The book I’m choosing to read right now is called The Luminous Novel. It’s so perfectly prescient for the old journals that I’m transcribing for It’s Post Day. It’s giving me confidence that this is a worthwhile and interesting thing (or it will be, with some pruning...there is so much that is irrelevant, and some too deeply personal). It’s also making me look at my notebooks with a new appreciation. As uncomfortable as I am reading what seem like extremely trivial musings and obsessions that repeat themselves over and over again, it helps me learn about myself and it gives me something to hook my poor memory onto. These journals feel precious to me now in a way they didn’t before. I almost wish I hadn’t gotten rid of so many of them from my past.

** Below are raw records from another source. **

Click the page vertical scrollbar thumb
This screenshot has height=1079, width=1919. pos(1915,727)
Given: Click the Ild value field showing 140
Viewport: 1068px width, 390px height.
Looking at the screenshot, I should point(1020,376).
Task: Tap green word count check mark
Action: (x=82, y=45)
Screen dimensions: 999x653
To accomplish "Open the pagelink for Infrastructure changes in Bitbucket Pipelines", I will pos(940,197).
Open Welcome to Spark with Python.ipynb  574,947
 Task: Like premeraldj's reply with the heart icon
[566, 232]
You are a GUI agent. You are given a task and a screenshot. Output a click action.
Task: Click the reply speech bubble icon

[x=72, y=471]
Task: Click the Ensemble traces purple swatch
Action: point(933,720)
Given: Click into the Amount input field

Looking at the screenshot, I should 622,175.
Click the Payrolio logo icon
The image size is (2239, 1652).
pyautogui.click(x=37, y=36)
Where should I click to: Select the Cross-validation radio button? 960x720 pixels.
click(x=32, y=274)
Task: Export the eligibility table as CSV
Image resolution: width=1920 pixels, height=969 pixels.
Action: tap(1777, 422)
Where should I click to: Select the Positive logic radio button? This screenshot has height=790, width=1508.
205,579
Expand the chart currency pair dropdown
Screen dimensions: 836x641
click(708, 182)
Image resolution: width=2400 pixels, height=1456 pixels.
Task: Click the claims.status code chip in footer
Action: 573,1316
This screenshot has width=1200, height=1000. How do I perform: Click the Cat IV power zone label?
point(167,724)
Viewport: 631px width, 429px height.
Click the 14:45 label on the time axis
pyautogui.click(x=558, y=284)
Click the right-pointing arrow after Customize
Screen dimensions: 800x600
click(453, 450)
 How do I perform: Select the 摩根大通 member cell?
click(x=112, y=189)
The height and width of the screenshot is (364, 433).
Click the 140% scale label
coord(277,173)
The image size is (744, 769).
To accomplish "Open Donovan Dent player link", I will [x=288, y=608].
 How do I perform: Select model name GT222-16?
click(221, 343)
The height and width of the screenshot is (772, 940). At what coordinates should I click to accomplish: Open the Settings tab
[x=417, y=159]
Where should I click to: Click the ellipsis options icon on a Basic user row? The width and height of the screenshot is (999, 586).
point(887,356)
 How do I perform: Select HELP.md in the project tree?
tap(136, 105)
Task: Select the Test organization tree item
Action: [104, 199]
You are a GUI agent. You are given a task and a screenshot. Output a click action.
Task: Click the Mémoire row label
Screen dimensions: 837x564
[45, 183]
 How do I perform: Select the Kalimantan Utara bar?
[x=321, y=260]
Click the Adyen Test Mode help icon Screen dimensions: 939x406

It’s helping me to accept that some problems will always be problems. I will never be perfectly creative. I will never be perfectly consistent. I will never be able to do all the things my ideal life would require of me. I will never decide on one creative path. I will never resolve my tension with needing to spend time with people and wanting to be alone. I will never have the perfect system. So maybe I can stop trying and circling around myself, and actually enjoy the interestingness of what it’s like to be me.

The 20th.

“Sengai also wrote: ‘every stroke of my brush is the overflow of my inmost heart.’ And yet, I know artists whose medium is life itself, and who express the inexpressible without brush, pencil, chisel, or guitar. They neither paint nor dance. Their medium is being. Whatever their hand touches has increased life. They see and don’t have to draw. They are the artists of being alive.” —Frederick Franck, The Zen of Seeing

I am 39 years old today. The last year I will ever have to be in my 30s. I’m so curious about the turn all my discoveries will take. But I’m also okay with just living those turns. As I get older, it matters less to me where I’m headed. I just want to be alive to what it feels like to be on the road.